Abruptly, with a view (a sight not rare)

Of a blind Beggar, who, with upright face,

Stood, propped against a wall, upon his chest

Wearing a written paper, to explain

His story, whence he came, and who he was.

Caught by the spectacle my mind turned round

As with the might of waters; an apt type

This label seemed of the utmost we can know,

Both of ourselves and of the universe;

And on the shape of that unmoving man,

His steadfast face and sightless eyes, I gazed,

As if admonished from another world. (VII. 637–49)

We are in Beckett country here. But also in Hofmannsthal country. Remember Lord Chandos's:

For it is something that has never been named and that is probably impossible to name, which manifests itself to me at such moments, taking some object from my everyday surroundings, and filling it like a vessel with an overflowing torrent of higher life … A watering-can, a harrow left abandoned in a field, a dog in the sun, a poor churchyard, a small farmhouse — any one of these can become a vessel for my revelation.

These objects move him, we now see, precisely because they have somehow returned to the earth, because they do not belong to the unnatural human urge to use the world merely as a natural resource, are as far as it is possible to be from ‘civilisation’.

SUPPLIED INFORMATION:
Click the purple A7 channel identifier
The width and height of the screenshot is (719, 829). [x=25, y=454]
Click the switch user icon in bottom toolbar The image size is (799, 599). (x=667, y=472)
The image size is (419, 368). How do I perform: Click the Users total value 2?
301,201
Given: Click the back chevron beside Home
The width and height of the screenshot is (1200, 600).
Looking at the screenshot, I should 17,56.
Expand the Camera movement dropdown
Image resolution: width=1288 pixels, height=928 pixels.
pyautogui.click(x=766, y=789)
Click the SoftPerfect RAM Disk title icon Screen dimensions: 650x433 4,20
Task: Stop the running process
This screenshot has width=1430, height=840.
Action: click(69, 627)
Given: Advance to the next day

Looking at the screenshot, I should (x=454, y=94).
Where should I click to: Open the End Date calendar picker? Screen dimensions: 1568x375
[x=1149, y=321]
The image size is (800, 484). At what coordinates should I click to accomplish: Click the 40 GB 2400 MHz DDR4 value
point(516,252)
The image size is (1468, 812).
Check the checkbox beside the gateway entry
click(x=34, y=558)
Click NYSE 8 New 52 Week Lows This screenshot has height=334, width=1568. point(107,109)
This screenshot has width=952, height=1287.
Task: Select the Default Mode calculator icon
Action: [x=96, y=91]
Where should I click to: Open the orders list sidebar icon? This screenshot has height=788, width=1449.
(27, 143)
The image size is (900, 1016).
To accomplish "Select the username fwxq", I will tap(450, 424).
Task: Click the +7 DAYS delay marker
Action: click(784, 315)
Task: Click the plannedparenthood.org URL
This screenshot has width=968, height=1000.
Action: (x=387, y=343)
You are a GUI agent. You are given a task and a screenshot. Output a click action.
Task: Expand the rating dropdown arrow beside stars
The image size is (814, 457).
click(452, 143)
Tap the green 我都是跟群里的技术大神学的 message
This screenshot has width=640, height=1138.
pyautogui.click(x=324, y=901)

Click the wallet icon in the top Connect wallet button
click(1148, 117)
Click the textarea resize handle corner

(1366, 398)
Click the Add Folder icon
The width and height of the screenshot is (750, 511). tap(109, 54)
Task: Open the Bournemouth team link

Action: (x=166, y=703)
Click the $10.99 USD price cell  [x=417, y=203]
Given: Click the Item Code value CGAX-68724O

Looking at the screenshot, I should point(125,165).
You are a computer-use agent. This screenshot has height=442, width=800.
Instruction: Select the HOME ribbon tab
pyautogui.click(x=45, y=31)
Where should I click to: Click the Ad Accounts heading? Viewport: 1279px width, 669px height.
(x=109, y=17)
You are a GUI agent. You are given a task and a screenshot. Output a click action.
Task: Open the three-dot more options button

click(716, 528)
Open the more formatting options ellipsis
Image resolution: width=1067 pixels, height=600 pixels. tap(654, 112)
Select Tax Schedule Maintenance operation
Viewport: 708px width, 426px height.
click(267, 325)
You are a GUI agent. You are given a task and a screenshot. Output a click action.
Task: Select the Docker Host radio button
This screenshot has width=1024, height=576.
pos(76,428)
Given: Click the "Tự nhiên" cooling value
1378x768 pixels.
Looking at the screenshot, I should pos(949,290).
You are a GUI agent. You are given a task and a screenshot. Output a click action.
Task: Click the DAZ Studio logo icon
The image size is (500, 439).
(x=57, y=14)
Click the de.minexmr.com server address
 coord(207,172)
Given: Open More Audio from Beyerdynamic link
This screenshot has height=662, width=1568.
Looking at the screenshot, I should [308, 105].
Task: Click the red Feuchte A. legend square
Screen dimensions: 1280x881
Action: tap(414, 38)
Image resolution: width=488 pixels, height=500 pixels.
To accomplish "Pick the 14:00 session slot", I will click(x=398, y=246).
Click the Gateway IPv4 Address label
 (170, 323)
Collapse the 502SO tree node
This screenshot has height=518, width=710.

THE EXERCISE:
Write the next part of the commentary on the blind Beggar and Lord Chandos's objects, picking up after its final sentence.

FINAL ANSWER:
What causes the poet's mind to turn ‘as with the might of waters’ is not just the stillness of the man and his sightless eyes, but the combination of those eyes with the paper pinned to his chest. Why should this combination affect him in this way though? Wordsworth does not explain, or rather fobs us off with the trite observation that this is a kind of emblem of our condition, showing us ‘the utmost we can know,/ Both of ourselves and of the universe’. But is that quite right? It seems rather as though the image forces us to recognise our folly in thinking that we can understand who we are and control our own destinies. Our eyes are sightless and our stories are pinned to our chests, readable to the world but never to ourselves. There is a grandeur to the man which is close to that of Oedipus when, in Sophocles' last play, he goes to his death at Colonus. He moves the poet as does the sudden appearance of the moon as the clouds part or the vision of a mountain reflected in a lake, because, like them, he leads the poet out of himself and his thoughts and anxieties to a renewed and totally unsentimental understanding of his place in the universe.

The last book of The Prelude begins with a different kind of vision. The poet has decided to climb Mount Snowdon at sunrise with a group of friends. A thick fog hangs over the mountain as they begin the ascent. He is in the lead,

When at my feet the ground appeared to brighten,

And with a step or two seemed brighter still;

Nor was time given to ask or learn the cause,

For instantly a light upon the turf

Fell like a flash, and lo! As I looked up,

The Moon hung naked in a firmament

Of azure without cloud, and at my feet

Rested a silent sea of hoary mist.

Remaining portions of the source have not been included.